On Apr 14, 2010, at 3:23 AM, Sasha Khapyorsky wrote:
On 13:44 Tue 13 Apr , Ira Weiny wrote:
This changes the logic. "num_smps_outstanding" is NOT the number
on the wire, but it appears you have made it so.
Actually yes, it made it so.
This is the number which will cause process_smp_queue to continue
being called.
If you are going to do this I think you need to change
process_mads as well as process_one_recv. We discussed
process_one_recv in the error case.
process_one_recv() failure breaks the loop anyway.

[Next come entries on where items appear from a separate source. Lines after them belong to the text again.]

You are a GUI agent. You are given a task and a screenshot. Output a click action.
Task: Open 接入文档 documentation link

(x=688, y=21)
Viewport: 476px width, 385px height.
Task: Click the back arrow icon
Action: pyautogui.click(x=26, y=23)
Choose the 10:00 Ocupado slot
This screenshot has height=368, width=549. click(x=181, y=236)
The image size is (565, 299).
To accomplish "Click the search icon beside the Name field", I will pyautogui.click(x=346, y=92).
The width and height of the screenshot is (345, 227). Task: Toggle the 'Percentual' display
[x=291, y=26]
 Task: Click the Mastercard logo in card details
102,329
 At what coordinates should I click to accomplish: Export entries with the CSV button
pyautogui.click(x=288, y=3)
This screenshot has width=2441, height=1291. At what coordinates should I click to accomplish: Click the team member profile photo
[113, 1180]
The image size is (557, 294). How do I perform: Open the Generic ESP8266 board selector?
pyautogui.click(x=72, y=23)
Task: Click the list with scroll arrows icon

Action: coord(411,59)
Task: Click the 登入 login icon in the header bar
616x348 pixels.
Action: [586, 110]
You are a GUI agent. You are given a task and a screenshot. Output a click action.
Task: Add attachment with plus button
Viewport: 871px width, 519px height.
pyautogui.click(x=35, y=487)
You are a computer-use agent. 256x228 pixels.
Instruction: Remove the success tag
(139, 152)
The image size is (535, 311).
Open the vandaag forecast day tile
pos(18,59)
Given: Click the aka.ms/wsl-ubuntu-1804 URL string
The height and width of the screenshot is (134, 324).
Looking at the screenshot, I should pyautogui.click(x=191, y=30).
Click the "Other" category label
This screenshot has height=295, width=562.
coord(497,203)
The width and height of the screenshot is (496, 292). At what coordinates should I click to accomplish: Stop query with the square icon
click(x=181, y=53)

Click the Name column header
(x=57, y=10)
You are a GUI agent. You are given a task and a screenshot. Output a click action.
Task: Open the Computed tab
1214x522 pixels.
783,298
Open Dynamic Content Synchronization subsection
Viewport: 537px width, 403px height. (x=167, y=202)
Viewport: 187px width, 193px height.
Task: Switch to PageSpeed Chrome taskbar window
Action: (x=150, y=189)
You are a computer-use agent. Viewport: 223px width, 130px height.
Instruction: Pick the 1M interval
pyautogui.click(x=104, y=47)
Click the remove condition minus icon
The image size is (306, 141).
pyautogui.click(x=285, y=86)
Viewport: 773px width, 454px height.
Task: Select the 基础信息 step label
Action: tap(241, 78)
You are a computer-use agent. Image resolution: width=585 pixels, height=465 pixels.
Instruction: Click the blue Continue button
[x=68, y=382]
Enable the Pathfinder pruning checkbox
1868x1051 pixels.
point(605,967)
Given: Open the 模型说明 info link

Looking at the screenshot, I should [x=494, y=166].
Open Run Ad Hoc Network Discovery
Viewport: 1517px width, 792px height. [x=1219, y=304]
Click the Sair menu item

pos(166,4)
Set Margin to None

What were you trying to fix?
Ok, I think I see. We should move cl_qmap_insert to after a
successful umad_send and putting total_smps here is ok. But
num_smps_outstanding should be put back I think.
But then it blocks process_mads() to loop forever after single
send_smp() failure (with all empty queues and umad_recv() running
without timeout).
But moving the cl_qmap_insert below the send call fixes that.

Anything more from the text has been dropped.